If you spend much time in New Hampshire, as I do (visiting family), you know that it's a complex and interesting state.

Lots of people know about "Live free or die," the state's motto. Lots of people -- The New York Times quotes the regional slang, "hella wicked many” -- know about the state's unique tax structures and its state operated liquor stores.

Of course, I am interested in the state's interesting mix of secularism and radical individualism. Take a look at the Pew Research Center's "How religious is your state?" website and there's New Hampshire, and Massachusetts, right at the bottom of the chart. Note that 43 percent of folks in New Hampshire are absolutely sure that they believe in God.

So, how does one handle religion -- or a glaring lack of religion -- when dealing with haunting subjects like this state's opioid crisis? When dealing with hurting hearts, tortured minds and ravaged bodies, should journalists raise any questions about the human soul?

I thought about that as I read a stunning New York Times feature that ran with this headline, "1 Son, 4 Overdoses, 6 Hours." It was based on a year of face-to-face research with an addict named Patrick Griffin, his father Dennis (a recovering alcoholic), his mother Sandy and his sister Betsy, a recovering addict.

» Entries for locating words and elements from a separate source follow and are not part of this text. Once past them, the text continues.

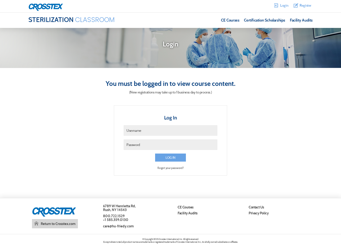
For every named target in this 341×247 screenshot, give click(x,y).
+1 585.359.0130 (115, 219)
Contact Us (256, 207)
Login (284, 5)
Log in (170, 157)
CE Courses (230, 20)
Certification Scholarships (264, 20)
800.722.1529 (114, 216)
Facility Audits (301, 20)
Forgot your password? (170, 168)
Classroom (71, 19)
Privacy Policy (259, 213)
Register (305, 5)
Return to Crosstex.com (58, 223)
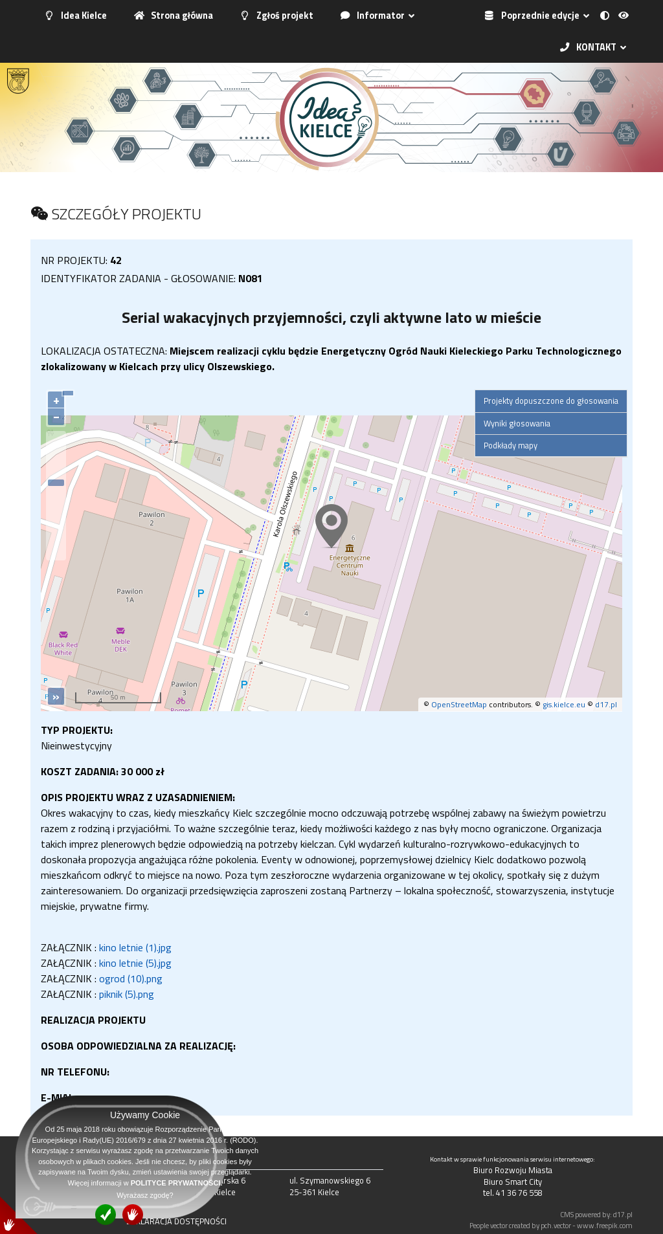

This is the rare case in which I want to praise a story that appears to have zero religious content. It's a great story, one that few readers will forget if they read to the final shattering lines. However, I also want to raise a journalism question: Should someone, at some point, have asked a few religious questions when covering a story that is packed with stark, life-and-death questions about moral issues and choices? Yes, where is God during this family's agony? Are there religious issues linked to the drug culture in this secular region? The Times notes:

In Patrick’s home state of New Hampshire, which leads the country in deaths per capita from fentanyl, almost 500 people died of overdoses in 2016. The government estimates that 10 percent of New Hampshire residents -- about 130,000 people -- are addicted to drugs or alcohol. The overall burden to the state, including health care and criminal justice costs and lost worker productivity, has ballooned into the billions of dollars. Some people do recover, usually after multiple relapses. But the opioid scourge, here and elsewhere, has overwhelmed police and fire departments, hospitals, prosecutors, public defenders, courts, jails and the foster care system.
Most of all, though, it has upended families.

This is, of course, a story centering on a health crisis that affects the mind and body. But, throughout the piece, there are constant references to a great mystery: Why do some people recover and others do not?